In Molinari's case he slips sideways in time under the drug's influence and is able to pull alternate versions of his present self into his own timeline and then keep them there. Having learned the secret to Molinari's alter-aliases as well as confirming the feasibility of an alliance with the reegs, Eric takes a larger dose of JJ-180 which propels him further into the future. While there, he obtains a cure for JJ-180's addiction, an item of wide accessibility in the future, as well as obtaining more information about the possible future of the war in his own timeline. He also gathers information as to the effects of JJ-180 on the brain as he is increasingly worried about Kathy's mental condition. Taking a fraction of a pill so as to not immediately return to his own time, Eric again ends up one year in his own future where the 'Starmen have occupied Earth after learning of the Terrans' defection to the reegs. He is arrested by a 'Star patrol but saved by his future self, who informs him that Ackerman and the rest of the crew at TF&D have taken a stand against Lilistar, using Ackerman's getaway on Mars as their hideout.

Now knowing the general future history of the next few years, Eric returns to his own time where his wife's mental condition is deteriorating every day. He resolves to check her into a clinic and is sent into deep reflection about the nature of their relationship. Feeling that he would be justified, he attempts to arrange an affair with a younger girl at Molinari's recommendation. However, he backs out of it and begins to slip into a deep depression while reflecting on his life. He goes to Mexico to purchase poison with which to commit suicide. Deciding against it at the last second, Eric watches as the 'Starmen begin their invasion of Earth.

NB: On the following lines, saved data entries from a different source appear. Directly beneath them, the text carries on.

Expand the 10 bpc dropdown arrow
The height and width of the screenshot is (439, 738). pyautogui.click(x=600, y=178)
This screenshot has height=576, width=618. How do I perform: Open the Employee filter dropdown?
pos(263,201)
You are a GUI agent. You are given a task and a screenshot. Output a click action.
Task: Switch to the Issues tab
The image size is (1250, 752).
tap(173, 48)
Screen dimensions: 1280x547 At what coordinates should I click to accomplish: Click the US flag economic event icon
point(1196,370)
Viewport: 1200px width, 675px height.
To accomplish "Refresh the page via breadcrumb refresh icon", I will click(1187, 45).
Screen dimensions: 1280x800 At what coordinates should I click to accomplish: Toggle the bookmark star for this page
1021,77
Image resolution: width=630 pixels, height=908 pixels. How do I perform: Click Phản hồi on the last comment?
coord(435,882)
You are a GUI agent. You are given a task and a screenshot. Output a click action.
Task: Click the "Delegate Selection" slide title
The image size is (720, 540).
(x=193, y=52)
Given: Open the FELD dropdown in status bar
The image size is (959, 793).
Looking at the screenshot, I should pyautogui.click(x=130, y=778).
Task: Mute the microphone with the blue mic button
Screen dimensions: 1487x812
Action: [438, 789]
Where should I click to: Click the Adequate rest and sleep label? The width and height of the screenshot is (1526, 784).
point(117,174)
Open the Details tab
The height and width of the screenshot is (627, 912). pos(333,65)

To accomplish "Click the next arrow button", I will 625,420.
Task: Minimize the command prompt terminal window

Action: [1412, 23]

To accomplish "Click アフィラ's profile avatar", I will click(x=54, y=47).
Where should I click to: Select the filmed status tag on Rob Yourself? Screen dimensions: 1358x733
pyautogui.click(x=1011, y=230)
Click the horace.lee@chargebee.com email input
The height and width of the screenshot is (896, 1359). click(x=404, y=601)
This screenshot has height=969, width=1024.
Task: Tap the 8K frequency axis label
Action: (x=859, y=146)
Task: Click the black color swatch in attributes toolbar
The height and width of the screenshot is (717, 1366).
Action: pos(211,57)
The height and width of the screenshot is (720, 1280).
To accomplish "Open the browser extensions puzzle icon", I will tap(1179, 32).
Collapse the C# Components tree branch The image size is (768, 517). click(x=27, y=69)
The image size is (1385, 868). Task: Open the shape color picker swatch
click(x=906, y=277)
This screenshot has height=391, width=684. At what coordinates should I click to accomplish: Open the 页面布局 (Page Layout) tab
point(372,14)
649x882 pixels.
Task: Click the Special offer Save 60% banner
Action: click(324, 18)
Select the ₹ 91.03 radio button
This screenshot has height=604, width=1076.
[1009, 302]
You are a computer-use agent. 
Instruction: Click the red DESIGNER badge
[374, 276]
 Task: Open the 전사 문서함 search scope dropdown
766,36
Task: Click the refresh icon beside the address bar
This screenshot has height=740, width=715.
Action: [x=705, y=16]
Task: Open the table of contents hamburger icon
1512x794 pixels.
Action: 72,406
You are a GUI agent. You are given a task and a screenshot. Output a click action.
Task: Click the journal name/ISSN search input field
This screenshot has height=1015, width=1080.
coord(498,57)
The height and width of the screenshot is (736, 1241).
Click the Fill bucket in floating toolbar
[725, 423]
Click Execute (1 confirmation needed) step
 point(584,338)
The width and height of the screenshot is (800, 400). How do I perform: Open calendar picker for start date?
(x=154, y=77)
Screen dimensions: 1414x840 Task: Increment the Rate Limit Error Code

Deciding that he is destined to join Ackerman's resistance against the 'Starmen, Eric enters an automated cab bound for TF&D, asking it what it would do if its wife suffered from brain-damage without possibility of recovery (which Eric had confirmed by contacting his future self). After pointing out that robots do not marry, the cab hypothetically concludes that it would stay with her. Life, argues the cab, is made up of a series of circumstances, different for each person. To leave one's wife would be to say that he requires a uniquely easier set of circumstances than what has been provided. That reasoning, to the cab, was an irrational way of thinking. Eric agrees and decides to stay with his wife despite the challenges presented by her condition, and in the closing paragraph is commended by the cab for being a 'good man'.
== Interpretations ==
Now Wait for Last Year deliberately breaks with the traditional conventions of science fiction, which primarily demand scientific plausibility. Instead, the temporal paradoxes and parallel universes that appear in the plot serve as metaphors to depict cultural division and existential moral questions. As in many of his other works, his characters inevitably find themselves in situations where the line between objective reality, drug-induced hallucinations, and artificial simulations becomes completely blurred. In Now Wait For Last Year it’s the drug JJ-180. Even a single dose leads to a fatal addiction and forces users into uncontrolled time travel. The drug affects the characters differently: While Kathy Sweetscent travels into the past, her husband Eric moves into the future, and Molinari travels laterally into alternative versions of the present to forge alliances with his own parallel selves. Dick uses these disorienting effects to explore the nature of human ethics. In a world that is full of cynical, lonely people under constant oppression, moral behavior is often determined by what one consciously chooses not to do. Moreover the use of JJ-180 causes permanent brain damage in Kathy, Which causes Eric to think how to handle the responsibility of his sick wife.